Dans les Échos du 13 mai 2016 Gilles Bigot, Managing partner de Winston & Strawn à Paris, reconnu expert du secteur de la santé (Legal 500, Chambers Europe), analyse et explicite le potentiel rôle des pouvoirs publics en e-santé. Selon lui, le panorama de l’e-santé est si vaste (objets connectés, téléconsultations etc.) que si tous les protagonistes s’en saisissent, patients et assurances maladie pourraient en tirer profit.
L’étude Xerfi Precepta 2014 a évalué à 2,7 milliards d’euros en 2014 avec un accroissement de 4 à 7 % d’ici 2020 pour parvenir à 4 milliards d’euros, le potentiel économique du marché de l’e-santé.
Le champ des systèmes d’information de santé (SIS), représente à lui seul 88 % du marché.
Si santé 2.0 peine à se développer en France qui possède pourtant un tissu industriel innovant, c’est, selon Gille Bigot, le modèle économique de la santé 2.0 qui reste à expliciter.
Les pouvoirs publics sont volontaires mais n’assument pas foncièrement le choix de la transition numérique (le dossier médical personnel, innovation lancée en 2004, relancée en 2016 à l’occasion de la Loi Santé de 2016, ne compte que 400 000 patients).
« La révolution numérique pourrait assurer la sauvegarde de notre système »
« Reconsidérer le soin en France fait l’unanimité face au vieillissement de la population, à la flambée des pathologies chroniques, aux déserts médicaux et à la métamorphose du patient en consommateur éclairé et exigeant. La révolution numérique pourrait assurer la sauvegarde de notre système de santé vieillissant», affirme l’expert qui souligne que les dépenses publiques en France progressent actuellement plus sensiblement que le PIB.
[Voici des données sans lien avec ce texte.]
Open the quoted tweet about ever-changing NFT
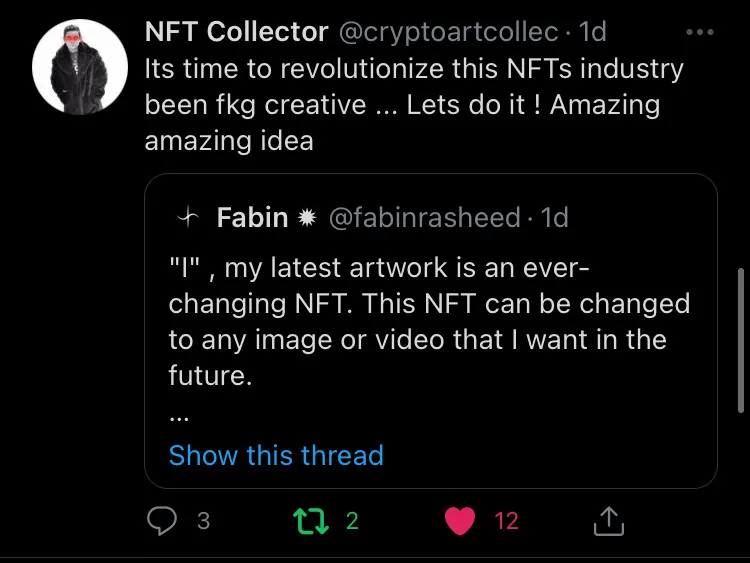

Le développement de la médecine prédictive par la génomique, l’explosion des outils connectés, la prévention via des applications, créent un marché des risques dont assureurs et mutuelles souhaiteraient s’emparer. Gilles Bigot pose donc la question de la facturation des actes de télémédecine, de la prise en charge les objets connectés. « Assurance-maladie et complémentaires santé se sont trop peu intéressées au sujet, ce manque de réactivité diffère l’essor d’un modèle économique propre à la e-santé », précise-t-il.
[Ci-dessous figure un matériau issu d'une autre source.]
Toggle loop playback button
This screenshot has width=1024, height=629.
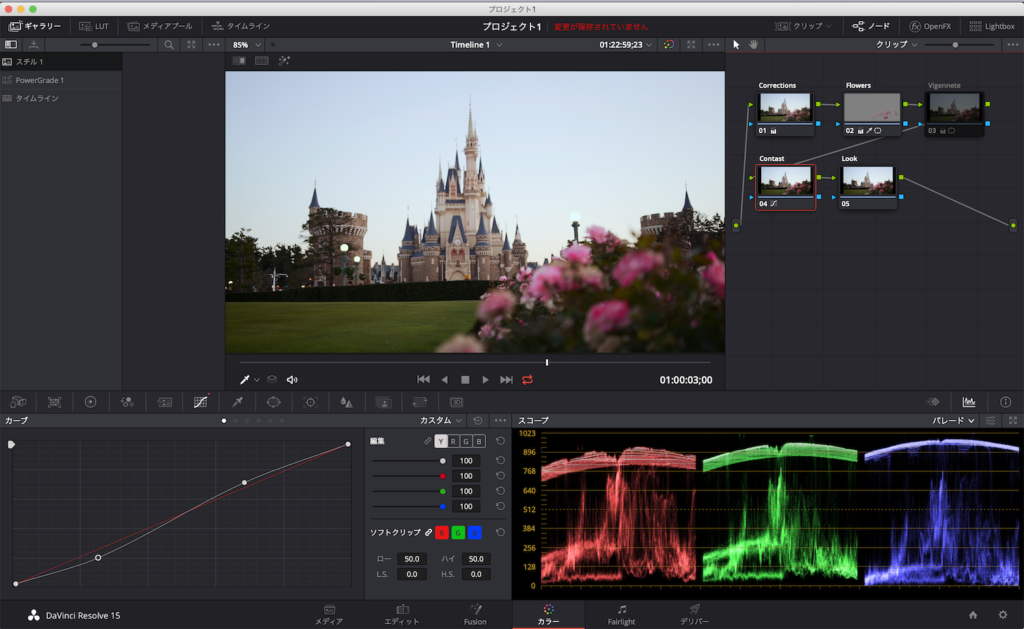pos(527,380)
Son expansion serait, selon lui, freinée par le fait que seuls des acteurs privés de faible envergure (Entreprises de Taille Moyenne 45 %, start-up 30 %, PME 20 % et grands groupes 5%) s’y sont voués.
Pour provoquer un réel big bang numérique dans le secteur de la santé, un véritable encouragement serait nécessaire.
La France ne dispose pas d’une institution officielle de régulation
Gilles Bigot rappelle que la Commission européenne a adopté un plan d’action pour le développement de l’e-santé 2012-2020. La France a créé l’ASIP Santé, agence destinée au développement de la e-santé depuis 2009, proposant un programme Territoire de Soins Numériques. Mais l’expert ajoute que la santé digitale se heurte à différents freins tels que l’éthique, protection de l’information, égalité d’accès aux soins etc., nécessitant un cadre juridique.
Contrairement aux États-Unis, la France ne dispose pas encore d’une institution officielle de régulation de l’e-santé. Actuellement, l’initiative est privée, illustrée par le premier label français de certification de la valeur scientifique des applications santé élaboré par la start-up française DMD Santé.
Les pouvoirs publics se doivent d’atteler intégralement à ce vivier numérique.